A recent Guardian article on the subject of Kenya’s natural parks in the time of a global pandemic talks of how ‘Competition for grazing land, especially during times of drought, has intensified long-standing conflict between the needs of local communities and the region’s unique wildlife’, bringing back to mind the conflict we introduced with Bourdain, which draws a binary between the needs of wildlife and local people, but misses out on the more crucial player outside of the parks. The droughts that are mentioned in passing are far from the random natural event that happens to push this relationship to the edge, when in fact it is the global climate crisis that makes such positions come to a head.
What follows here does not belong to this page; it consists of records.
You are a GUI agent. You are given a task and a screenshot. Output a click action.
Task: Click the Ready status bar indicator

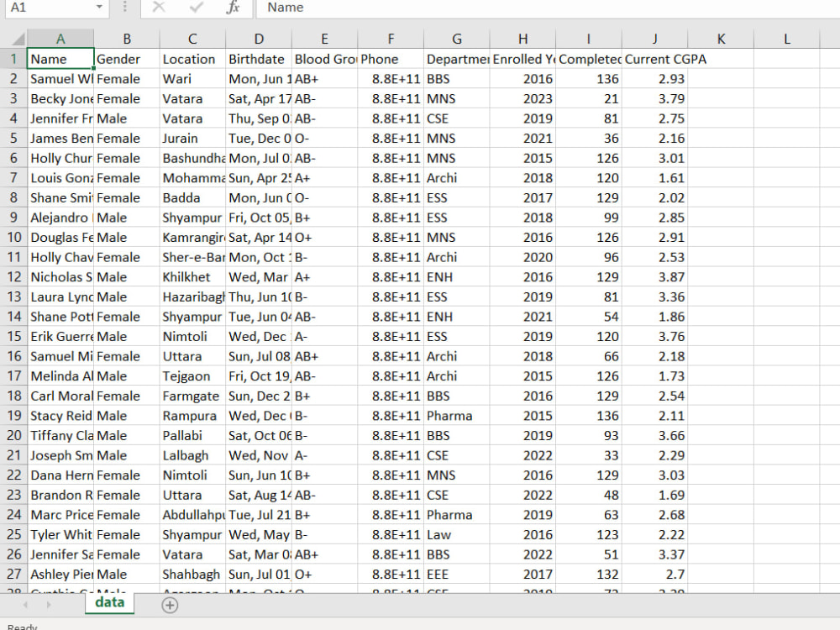[x=22, y=625]
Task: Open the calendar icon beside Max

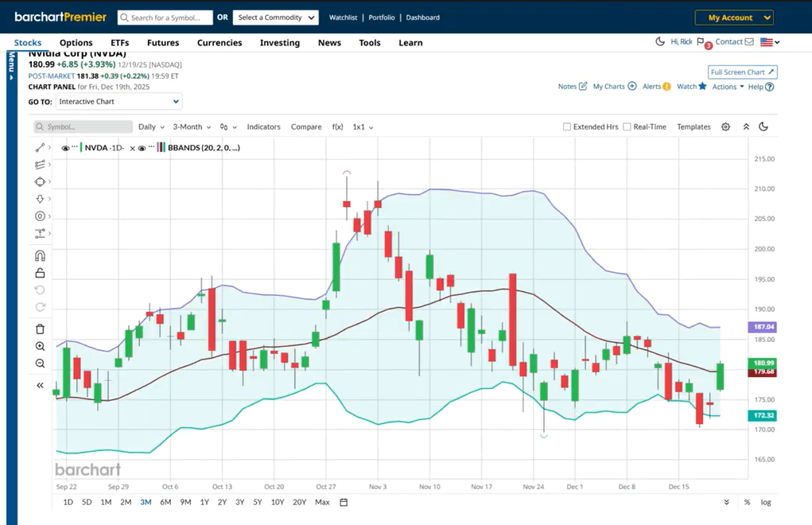Action: pyautogui.click(x=344, y=502)
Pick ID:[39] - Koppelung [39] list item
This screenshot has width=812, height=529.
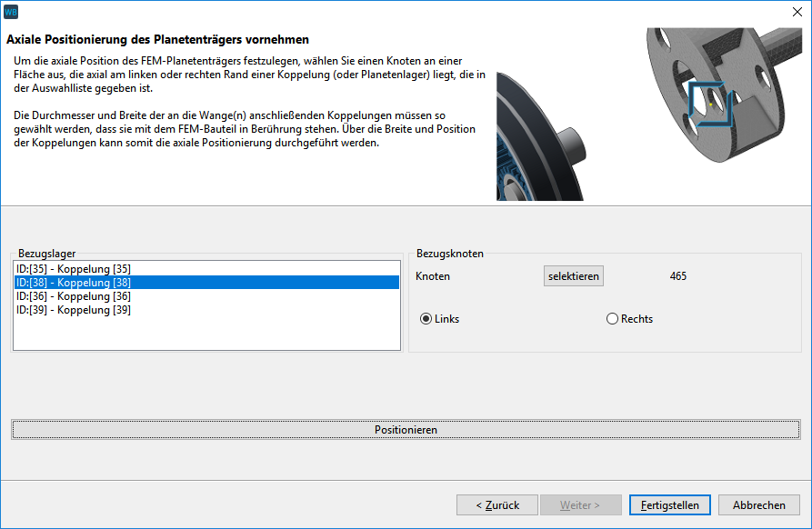point(73,310)

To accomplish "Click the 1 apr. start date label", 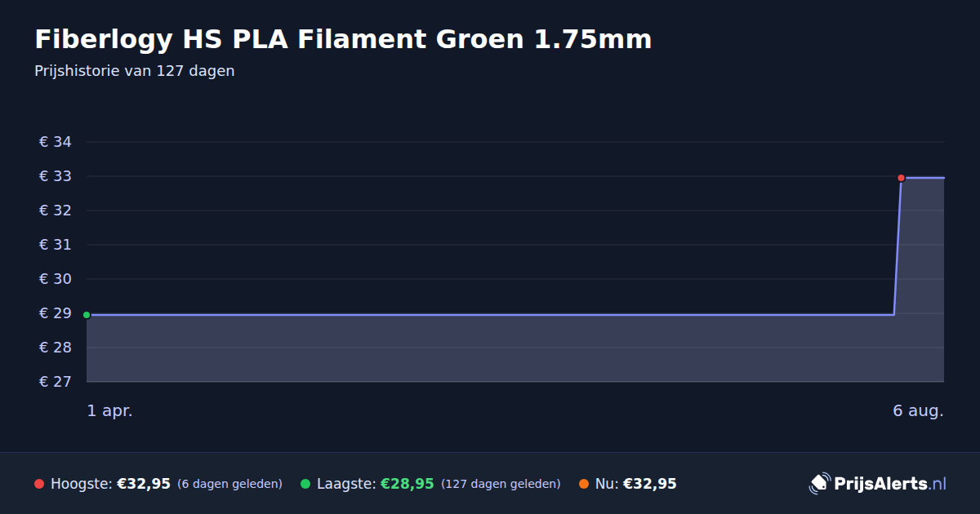I will click(x=109, y=411).
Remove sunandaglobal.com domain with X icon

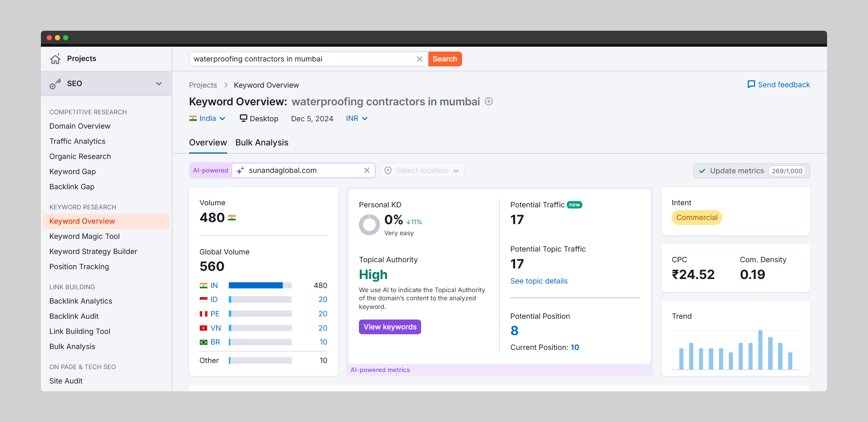pos(367,170)
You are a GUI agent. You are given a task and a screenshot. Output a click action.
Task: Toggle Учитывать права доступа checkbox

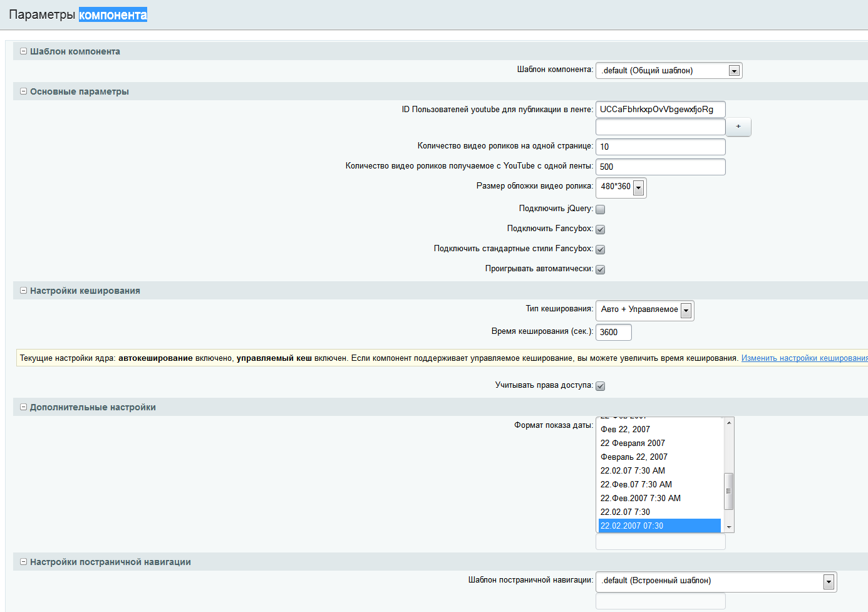[600, 386]
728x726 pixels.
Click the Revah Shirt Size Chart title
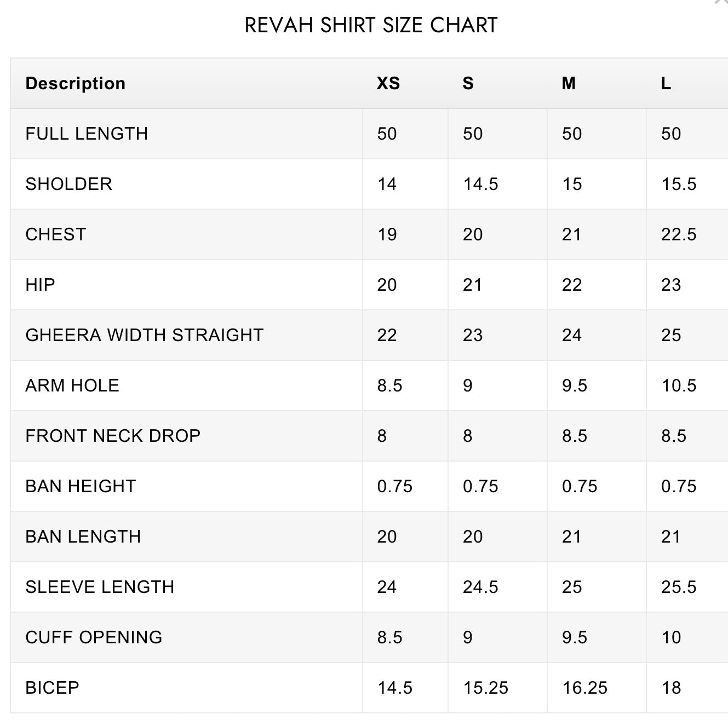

If anything, the parks act as a distraction which, once again, stops the West having to look at environmental issues more holistically: pushing people out of their homes to protect endangered animals is a way of feeling like something is being done, without getting to the root of the problem, and starts to look a lot like eco-fascism.


One argument that often arises against this postcolonial critique of natural parks, and how they relate to the conservation movement at large, is the fact that we are on the cusp of environmental breakdown. Surely, the argument goes, anything that can make things better is enough – let’s fix the environment now and worry about sociopolitical issues later. But, to borrow the metaphor from Audre Lorde this amounts to little more than trying to dismantle the master’s house with the master’s tools. The exploitative relationship with nature is what is causing the current crisis: it would be misleading and reductive to think that it would also hold the key to resolving it.


In the west, we have inherited a deeply problematic conception of nature which, unless, properly interrogated, risks propagating the very same behaviours and power structures that got us into this mess in the first place. It’s not a new idea that climate justice depends on the foregrounding of marginalised people in order to make a true difference, and fundamental to this is challenging the colonial inheritance evident in the way we position natural parks within the environmental struggle. That’s not to say that important work isn’t being done within such reserves, but that a reimagining of the place of the westerner within them is vital, and long overdue.